• _ACTIVITY_: The required answer is every line of the data containing the word "agent".

• _DATASET_:

++++++

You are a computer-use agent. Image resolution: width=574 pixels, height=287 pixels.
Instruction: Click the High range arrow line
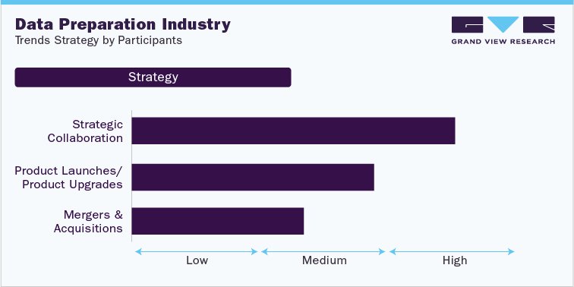tap(452, 251)
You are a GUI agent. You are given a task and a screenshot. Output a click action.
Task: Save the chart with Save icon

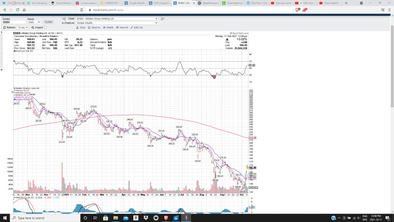click(x=81, y=27)
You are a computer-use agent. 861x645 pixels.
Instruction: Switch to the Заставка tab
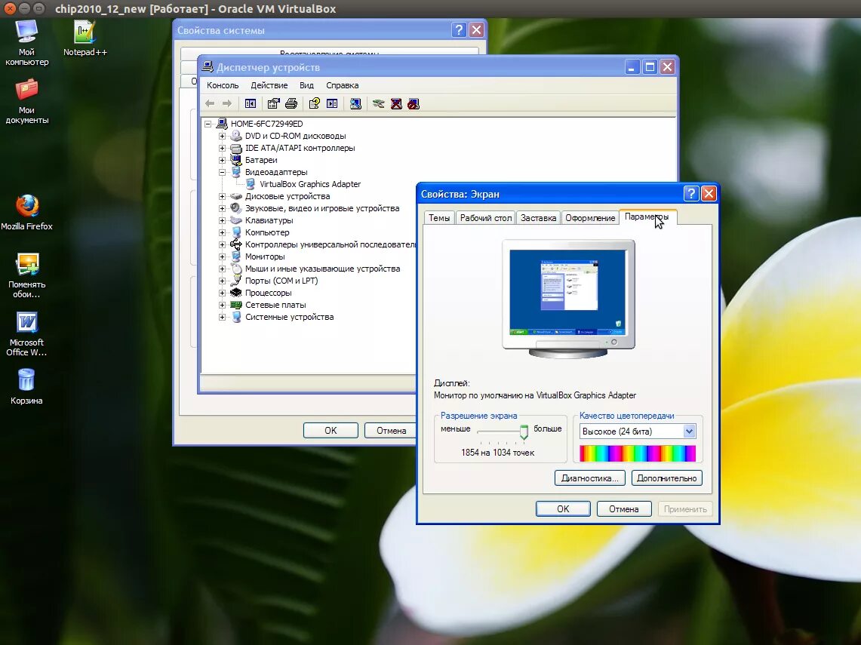(537, 217)
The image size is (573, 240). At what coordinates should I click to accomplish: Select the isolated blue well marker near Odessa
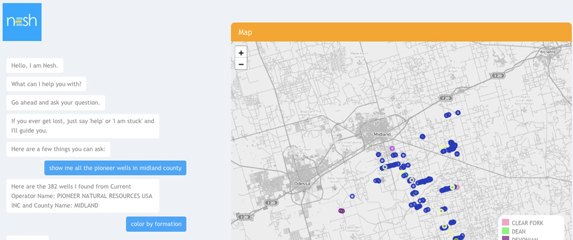(352, 196)
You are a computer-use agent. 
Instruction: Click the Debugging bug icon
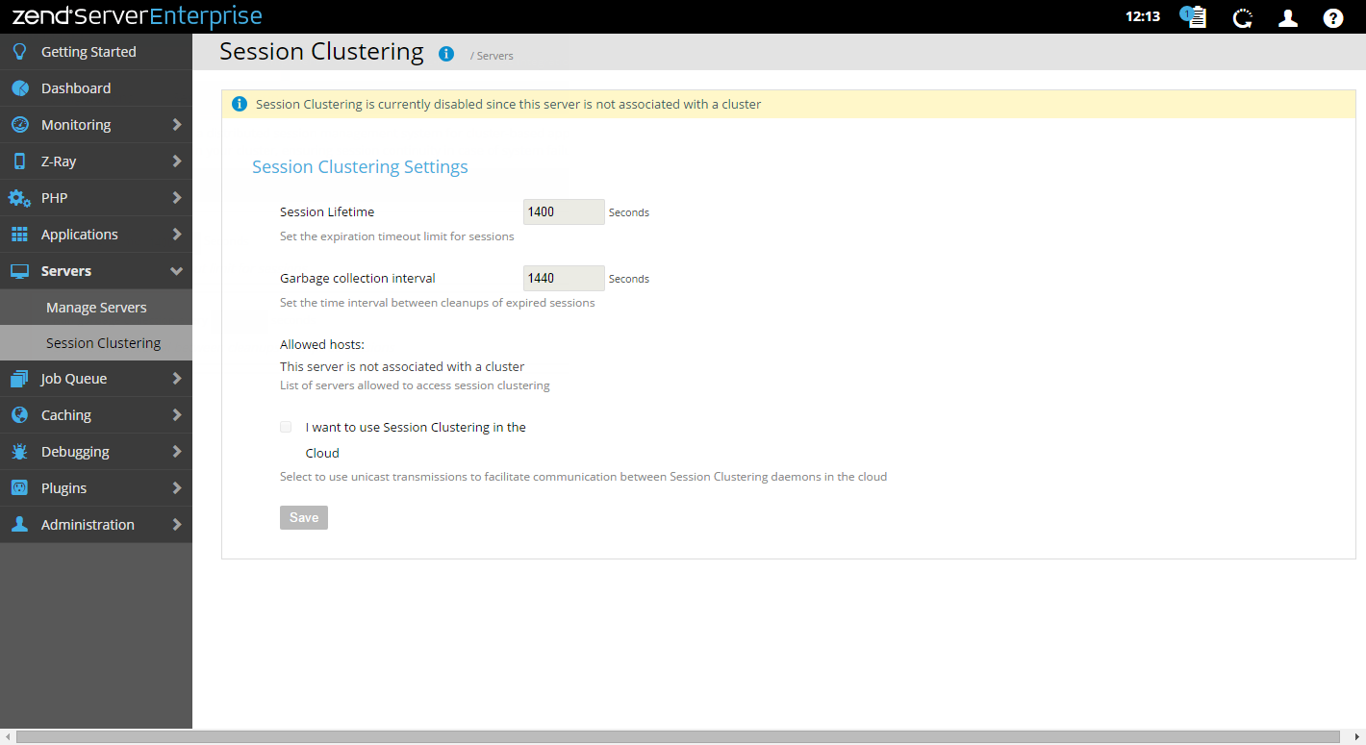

++++++

• _ANSWER TO THE EXERCISE_:
You are a computer-use agent. Image resolution: width=574 pixels, height=287 pixels.
You are a GUI agent. You are given a task and a screenshot. Output a click action.
You are a computer-use agent. 861x645 pixels.
You are a computer-use agent. 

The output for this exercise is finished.